§ **Requirement**:
Repeat verbatim, and only, the lines of the data below, beginning at the line that contains "Where should I click to: Expand" and stopping after the line that contains "You are a computer-use agent. Screen".

(Extracted records)
....................

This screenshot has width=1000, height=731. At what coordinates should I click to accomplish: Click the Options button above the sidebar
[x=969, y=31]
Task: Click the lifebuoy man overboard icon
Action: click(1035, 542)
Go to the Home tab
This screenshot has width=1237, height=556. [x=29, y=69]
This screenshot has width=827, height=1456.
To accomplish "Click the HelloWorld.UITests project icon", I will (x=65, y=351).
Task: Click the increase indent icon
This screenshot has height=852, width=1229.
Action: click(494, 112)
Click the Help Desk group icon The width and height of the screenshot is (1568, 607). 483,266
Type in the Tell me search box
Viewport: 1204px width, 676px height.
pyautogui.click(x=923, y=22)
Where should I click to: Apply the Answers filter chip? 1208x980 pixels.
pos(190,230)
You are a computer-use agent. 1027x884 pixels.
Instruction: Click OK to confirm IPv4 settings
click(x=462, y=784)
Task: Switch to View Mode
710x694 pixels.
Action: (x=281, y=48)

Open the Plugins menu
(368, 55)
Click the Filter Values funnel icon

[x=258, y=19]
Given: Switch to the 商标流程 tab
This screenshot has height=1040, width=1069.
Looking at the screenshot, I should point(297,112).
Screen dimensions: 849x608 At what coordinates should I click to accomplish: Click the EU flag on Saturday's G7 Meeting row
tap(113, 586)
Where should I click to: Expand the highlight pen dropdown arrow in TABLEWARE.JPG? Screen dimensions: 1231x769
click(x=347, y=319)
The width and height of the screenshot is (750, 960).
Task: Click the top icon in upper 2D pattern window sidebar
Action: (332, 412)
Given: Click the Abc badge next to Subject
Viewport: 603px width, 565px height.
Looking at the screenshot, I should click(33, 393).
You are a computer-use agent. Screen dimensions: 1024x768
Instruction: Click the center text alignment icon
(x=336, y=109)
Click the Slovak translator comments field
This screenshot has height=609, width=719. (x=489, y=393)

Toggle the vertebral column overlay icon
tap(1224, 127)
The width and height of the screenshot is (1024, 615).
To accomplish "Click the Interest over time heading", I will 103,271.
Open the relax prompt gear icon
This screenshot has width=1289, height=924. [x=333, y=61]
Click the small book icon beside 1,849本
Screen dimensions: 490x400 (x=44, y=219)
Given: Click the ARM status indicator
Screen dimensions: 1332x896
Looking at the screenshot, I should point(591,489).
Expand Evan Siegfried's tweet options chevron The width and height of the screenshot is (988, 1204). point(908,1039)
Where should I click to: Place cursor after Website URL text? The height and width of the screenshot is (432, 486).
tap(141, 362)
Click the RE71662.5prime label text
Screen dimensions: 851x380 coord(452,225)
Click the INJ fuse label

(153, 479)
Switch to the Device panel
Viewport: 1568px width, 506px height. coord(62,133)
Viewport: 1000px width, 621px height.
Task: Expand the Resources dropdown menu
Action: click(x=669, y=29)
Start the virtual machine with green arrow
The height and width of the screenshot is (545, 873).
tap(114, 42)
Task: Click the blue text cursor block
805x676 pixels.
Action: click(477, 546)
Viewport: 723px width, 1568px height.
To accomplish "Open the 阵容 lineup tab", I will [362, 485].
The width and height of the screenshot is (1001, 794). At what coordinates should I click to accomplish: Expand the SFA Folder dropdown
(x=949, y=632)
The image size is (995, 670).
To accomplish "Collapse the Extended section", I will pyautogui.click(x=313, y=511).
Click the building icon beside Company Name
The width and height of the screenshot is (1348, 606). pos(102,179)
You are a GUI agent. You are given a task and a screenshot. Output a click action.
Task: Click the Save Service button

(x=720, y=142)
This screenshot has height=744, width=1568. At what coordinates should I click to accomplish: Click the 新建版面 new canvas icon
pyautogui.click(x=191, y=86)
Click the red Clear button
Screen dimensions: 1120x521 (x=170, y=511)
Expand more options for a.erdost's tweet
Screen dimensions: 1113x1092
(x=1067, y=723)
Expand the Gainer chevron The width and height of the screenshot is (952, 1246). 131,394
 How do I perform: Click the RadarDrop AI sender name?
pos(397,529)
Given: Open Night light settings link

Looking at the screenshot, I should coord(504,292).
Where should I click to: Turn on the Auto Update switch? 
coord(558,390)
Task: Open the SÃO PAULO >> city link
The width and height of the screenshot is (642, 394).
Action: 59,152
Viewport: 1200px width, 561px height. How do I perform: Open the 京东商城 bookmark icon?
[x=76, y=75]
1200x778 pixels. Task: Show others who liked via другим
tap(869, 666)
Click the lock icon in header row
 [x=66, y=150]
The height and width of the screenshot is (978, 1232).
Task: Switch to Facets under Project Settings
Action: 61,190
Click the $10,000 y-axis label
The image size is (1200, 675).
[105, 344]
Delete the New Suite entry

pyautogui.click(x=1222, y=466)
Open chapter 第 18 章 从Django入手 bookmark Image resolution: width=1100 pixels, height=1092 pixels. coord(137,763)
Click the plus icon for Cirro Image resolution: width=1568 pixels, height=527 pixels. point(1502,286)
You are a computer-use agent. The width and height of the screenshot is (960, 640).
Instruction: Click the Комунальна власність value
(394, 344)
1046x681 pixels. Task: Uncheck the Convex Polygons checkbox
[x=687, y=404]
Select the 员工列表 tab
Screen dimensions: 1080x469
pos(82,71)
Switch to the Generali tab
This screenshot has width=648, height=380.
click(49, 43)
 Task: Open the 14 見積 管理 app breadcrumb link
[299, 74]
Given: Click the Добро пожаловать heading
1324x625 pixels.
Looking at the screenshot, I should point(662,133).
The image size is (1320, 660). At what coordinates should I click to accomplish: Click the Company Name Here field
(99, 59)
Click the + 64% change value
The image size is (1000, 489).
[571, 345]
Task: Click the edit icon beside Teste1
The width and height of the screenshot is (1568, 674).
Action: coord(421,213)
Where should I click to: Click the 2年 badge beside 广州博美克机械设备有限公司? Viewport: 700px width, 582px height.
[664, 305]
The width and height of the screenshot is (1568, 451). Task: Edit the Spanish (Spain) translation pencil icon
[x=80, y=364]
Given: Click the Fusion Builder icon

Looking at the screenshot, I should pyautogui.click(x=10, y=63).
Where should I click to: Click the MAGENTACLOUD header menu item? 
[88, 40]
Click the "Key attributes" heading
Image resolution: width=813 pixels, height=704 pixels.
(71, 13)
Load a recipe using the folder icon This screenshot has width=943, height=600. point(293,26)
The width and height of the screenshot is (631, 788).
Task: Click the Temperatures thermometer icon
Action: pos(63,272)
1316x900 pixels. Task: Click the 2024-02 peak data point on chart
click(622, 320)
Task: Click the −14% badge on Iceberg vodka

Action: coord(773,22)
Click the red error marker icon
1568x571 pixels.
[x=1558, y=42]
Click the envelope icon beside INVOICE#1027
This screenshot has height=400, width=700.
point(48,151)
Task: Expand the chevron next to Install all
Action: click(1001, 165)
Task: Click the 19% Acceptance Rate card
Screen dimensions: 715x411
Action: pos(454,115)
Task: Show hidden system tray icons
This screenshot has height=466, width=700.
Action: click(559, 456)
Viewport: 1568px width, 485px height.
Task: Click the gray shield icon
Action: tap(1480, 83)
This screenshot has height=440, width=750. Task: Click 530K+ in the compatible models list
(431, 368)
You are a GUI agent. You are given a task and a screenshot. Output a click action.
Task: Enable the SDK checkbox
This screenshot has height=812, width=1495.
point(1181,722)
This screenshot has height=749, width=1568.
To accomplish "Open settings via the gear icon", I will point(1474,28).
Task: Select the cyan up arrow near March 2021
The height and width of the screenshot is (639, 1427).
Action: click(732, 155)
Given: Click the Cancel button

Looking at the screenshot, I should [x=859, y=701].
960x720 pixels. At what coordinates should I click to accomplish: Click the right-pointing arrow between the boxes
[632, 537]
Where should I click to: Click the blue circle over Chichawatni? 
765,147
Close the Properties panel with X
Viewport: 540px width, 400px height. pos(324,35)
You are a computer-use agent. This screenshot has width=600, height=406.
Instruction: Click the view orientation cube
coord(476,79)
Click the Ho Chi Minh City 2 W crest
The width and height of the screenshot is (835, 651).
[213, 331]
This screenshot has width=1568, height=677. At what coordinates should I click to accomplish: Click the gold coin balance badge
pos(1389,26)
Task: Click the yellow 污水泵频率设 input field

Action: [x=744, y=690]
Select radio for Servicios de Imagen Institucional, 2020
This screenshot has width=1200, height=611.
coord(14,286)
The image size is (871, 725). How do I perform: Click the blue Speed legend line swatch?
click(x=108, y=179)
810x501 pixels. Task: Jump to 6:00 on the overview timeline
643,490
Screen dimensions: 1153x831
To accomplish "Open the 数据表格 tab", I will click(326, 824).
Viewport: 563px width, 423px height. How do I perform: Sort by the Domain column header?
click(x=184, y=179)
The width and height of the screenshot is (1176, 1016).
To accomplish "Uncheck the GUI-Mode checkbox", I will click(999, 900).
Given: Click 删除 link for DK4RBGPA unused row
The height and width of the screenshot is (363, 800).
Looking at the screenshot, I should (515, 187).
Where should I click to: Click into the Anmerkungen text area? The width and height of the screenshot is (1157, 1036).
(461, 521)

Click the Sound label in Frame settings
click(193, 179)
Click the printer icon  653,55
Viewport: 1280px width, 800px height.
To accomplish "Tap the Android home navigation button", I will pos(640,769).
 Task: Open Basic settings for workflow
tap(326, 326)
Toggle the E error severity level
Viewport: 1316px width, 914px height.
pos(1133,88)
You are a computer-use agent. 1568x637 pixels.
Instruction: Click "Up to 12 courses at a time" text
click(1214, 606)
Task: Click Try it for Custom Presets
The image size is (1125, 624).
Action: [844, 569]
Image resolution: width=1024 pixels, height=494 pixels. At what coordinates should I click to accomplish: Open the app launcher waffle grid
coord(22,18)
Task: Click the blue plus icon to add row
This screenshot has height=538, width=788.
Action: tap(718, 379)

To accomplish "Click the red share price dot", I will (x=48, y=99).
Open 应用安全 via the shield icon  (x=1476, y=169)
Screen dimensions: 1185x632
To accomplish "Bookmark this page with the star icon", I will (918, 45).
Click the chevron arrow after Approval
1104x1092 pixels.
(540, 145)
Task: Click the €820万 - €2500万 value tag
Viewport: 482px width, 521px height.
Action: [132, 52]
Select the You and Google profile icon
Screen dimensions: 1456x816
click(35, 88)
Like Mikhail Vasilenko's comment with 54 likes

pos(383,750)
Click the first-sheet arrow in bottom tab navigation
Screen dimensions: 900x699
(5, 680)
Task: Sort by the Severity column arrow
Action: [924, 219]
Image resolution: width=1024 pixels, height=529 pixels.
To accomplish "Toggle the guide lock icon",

....................

§ **Output of the exercise**:
Where should I click to: Expand the highlight pen dropdown arrow in TABLEWARE.JPG? Screen dimensions: 1231x769
click(x=347, y=319)
The width and height of the screenshot is (750, 960).
Task: Click the top icon in upper 2D pattern window sidebar
Action: (332, 412)
Given: Click the Abc badge next to Subject
Viewport: 603px width, 565px height.
Looking at the screenshot, I should click(33, 393).
You are a computer-use agent. Screen dimensions: 1024x768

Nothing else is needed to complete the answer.